Is your school short on staff? It is not just y’all.
Across the country schools are struggling to keep teachers in the classroom. Los Angeles Unified school district has more than 500 teacher openings. Here in Indiana, even suburbs like New Palestine, which has competitive pay, administrators are struggling to fill their classroom vacancies. As one would expect, poorer, inner-city schools are hit even harder.
These days we have a convenient boogeyman to blame every education problem on: COVID-19. Coronavirus is partially to blame. The pandemic triggered a wave of early retirements and resignations, and that was before teachers were being asked to comply with vaccine mandates which will likely lead to even more resignations. However, as is typically the case with “COVID problems,” the problem itself isn’t new just exacerbated.
The teacher shortage is no exception.
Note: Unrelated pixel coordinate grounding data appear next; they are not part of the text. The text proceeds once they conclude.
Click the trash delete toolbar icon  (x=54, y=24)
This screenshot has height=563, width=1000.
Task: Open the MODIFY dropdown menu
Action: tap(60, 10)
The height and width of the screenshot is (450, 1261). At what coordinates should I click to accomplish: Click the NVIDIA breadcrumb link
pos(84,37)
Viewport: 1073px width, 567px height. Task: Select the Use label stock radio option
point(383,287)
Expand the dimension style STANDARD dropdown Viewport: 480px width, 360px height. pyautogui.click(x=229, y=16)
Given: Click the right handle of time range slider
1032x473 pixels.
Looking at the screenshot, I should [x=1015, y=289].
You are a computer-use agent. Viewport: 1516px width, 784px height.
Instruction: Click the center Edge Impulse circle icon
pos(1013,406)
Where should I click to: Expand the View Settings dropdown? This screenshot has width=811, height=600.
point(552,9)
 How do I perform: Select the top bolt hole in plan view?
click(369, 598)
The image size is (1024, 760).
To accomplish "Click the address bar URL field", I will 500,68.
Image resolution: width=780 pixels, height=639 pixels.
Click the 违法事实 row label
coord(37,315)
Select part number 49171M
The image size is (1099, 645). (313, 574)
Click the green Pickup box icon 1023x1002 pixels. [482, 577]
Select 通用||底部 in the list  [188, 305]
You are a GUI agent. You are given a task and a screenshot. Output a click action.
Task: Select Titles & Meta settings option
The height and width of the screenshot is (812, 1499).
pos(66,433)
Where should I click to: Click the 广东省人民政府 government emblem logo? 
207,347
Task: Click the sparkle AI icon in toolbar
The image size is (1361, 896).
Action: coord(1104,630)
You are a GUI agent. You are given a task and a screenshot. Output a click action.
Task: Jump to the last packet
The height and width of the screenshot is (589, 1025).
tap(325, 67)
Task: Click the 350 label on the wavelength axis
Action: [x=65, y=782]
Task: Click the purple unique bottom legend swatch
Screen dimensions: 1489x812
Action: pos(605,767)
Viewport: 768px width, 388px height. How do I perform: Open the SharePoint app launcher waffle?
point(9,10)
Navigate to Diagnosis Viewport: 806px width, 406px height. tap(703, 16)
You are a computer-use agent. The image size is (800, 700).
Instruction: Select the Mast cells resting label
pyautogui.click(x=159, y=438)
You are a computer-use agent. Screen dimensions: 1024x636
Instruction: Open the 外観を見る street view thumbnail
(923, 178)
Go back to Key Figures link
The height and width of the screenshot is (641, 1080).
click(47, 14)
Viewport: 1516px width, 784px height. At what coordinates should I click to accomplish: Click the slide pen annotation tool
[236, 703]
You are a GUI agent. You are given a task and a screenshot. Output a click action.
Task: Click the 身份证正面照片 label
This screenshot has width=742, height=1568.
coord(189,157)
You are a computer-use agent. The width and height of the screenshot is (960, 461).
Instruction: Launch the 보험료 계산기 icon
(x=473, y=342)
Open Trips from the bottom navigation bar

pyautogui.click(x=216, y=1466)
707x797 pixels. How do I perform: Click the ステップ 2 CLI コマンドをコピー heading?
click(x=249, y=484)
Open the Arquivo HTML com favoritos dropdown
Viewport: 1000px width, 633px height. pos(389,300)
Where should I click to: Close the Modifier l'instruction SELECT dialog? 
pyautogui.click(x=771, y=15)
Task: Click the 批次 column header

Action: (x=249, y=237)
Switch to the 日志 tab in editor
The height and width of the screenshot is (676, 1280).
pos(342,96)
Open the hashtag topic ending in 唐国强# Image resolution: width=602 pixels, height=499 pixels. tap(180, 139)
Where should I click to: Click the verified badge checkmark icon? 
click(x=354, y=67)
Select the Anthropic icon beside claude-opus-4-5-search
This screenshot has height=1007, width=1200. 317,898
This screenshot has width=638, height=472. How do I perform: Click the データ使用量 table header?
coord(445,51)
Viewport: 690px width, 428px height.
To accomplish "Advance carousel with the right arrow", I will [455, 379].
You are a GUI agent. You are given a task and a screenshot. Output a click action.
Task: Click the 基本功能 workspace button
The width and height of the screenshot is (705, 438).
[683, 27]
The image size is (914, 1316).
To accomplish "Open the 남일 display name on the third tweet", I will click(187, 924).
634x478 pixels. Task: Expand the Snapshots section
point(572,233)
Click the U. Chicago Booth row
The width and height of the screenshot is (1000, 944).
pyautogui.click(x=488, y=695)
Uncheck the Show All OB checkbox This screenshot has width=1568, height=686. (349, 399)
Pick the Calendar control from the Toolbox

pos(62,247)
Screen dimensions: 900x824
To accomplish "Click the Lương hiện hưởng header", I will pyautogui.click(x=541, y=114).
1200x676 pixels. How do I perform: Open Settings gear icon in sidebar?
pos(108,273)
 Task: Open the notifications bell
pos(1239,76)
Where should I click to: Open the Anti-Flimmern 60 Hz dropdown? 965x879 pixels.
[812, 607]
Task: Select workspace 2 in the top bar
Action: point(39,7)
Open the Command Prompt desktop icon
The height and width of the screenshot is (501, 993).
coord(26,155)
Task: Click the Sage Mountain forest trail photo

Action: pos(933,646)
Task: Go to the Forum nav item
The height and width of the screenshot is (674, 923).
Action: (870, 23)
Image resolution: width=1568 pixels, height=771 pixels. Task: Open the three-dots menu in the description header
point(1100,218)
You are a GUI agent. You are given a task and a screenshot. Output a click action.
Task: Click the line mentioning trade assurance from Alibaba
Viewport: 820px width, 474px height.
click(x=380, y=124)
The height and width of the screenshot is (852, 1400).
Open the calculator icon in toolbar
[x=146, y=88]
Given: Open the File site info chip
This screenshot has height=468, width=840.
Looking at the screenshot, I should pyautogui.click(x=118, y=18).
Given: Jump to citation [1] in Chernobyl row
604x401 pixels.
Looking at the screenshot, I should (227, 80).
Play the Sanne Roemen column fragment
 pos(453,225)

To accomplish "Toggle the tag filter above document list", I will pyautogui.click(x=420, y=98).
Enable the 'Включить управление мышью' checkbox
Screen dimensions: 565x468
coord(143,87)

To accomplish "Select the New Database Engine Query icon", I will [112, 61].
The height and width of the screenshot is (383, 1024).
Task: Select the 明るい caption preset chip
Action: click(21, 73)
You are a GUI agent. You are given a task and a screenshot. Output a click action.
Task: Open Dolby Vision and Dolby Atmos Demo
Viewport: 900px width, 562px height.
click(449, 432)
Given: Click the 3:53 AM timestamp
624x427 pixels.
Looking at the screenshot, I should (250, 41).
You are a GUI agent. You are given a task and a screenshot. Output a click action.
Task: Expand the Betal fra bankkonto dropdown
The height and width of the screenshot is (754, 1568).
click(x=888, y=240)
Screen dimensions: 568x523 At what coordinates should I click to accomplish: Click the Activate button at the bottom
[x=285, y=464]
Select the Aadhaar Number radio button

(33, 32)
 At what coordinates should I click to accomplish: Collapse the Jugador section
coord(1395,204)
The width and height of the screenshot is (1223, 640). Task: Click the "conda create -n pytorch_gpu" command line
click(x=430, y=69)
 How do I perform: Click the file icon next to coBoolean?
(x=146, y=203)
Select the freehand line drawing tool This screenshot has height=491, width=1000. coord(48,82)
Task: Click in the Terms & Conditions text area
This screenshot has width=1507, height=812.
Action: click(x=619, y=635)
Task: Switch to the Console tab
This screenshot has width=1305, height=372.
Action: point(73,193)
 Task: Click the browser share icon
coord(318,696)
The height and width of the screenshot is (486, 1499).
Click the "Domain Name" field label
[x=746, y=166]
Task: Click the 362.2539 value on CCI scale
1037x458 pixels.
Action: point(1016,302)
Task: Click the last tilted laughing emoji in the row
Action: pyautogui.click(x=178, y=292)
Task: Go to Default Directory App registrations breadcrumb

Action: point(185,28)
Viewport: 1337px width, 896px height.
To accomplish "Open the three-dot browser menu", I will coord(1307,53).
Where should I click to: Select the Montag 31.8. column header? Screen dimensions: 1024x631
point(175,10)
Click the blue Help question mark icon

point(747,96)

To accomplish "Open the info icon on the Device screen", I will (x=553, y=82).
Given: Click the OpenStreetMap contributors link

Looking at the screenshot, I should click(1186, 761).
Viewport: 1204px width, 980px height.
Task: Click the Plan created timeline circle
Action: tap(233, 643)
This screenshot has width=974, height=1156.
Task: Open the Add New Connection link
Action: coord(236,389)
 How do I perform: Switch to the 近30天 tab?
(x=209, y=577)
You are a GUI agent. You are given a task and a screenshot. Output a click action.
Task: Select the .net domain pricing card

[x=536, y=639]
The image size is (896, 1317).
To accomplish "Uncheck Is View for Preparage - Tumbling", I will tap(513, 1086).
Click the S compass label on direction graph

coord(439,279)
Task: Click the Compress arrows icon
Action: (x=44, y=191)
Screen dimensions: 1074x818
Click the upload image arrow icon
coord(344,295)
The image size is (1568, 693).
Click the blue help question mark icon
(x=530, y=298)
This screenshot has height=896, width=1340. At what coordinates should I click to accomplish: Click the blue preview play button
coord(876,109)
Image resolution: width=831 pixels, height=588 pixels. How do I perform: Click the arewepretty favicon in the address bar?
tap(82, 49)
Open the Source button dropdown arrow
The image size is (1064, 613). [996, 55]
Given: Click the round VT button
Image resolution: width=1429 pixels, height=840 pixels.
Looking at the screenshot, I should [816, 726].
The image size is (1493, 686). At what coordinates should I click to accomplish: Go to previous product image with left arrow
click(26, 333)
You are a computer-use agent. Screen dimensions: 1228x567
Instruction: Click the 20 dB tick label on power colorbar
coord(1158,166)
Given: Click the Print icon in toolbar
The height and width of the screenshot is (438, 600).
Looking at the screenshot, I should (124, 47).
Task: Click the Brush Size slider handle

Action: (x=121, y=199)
There was a “dire” shortage BEFORE the pandemic. This means we have to step back further than December of 2019. Once you do that you come to two troubling realizations:
- The teacher shortage is largely systemic.
- It is not going away anytime soon.
You could look at the systemic end of the shortage anywhere. Some people start the pipeline with the college preparation programs. Some people go abstract and look at the “perception” of the teaching profession as whole. But the fact of the matter is that schools struggle to retain people year after year, and the main reason people give for leaving is pay. To a lot of people, the trouble, the time, and the stress simply is not worth the money, especially not for people with bachelor’s degrees, and in many cases, master’s degrees.
Schools are uniquely vulnerable to pay induced shortages because they have little agency on how much they pay people. In a free market, scarcity of employees would typically trigger higher salary offerings to attract talent, but schools are funded by taxes. Many school districts had their budgets slashed this year. From a political will standpoint, teachers who got to keep their jobs and work from home while some people lost their jobs has not elicited sympathy for teacher pay over the last year and a half. The public is not exactly eager to pay taxes to enable the kind of pay raises that would attract more talent.
That’s just the systemic end. There are more recent developments that shrink the talent pool even further.
One issue is that it is not exactly fun to be a teacher right now. Teachers are in the crossfire of political debates on masks, vaccines, and critical race theory … not to mention TikTok challenges like #DeviousLicks and #SlapATeacher.
Competition from other professions is also high at the moment. Everyone is hiring and often with sign-on bonuses. Some of these jobs have flexible schedules or even allow you to work from home.
These factors help maintain the teacher shortage. The unfortunate truth is most of those issues won’t change anytime soon. The pandemic is evolving. The political debates will rage at least until midterms, if not 2024. Obviously, school funding structures are what they are until a massive change happens. None of this is to be negative or discourage people from teaching. It is a warning to school leaders and districts. Come up with ways to have school with a leaner staff because chances are you will be forced to for a while.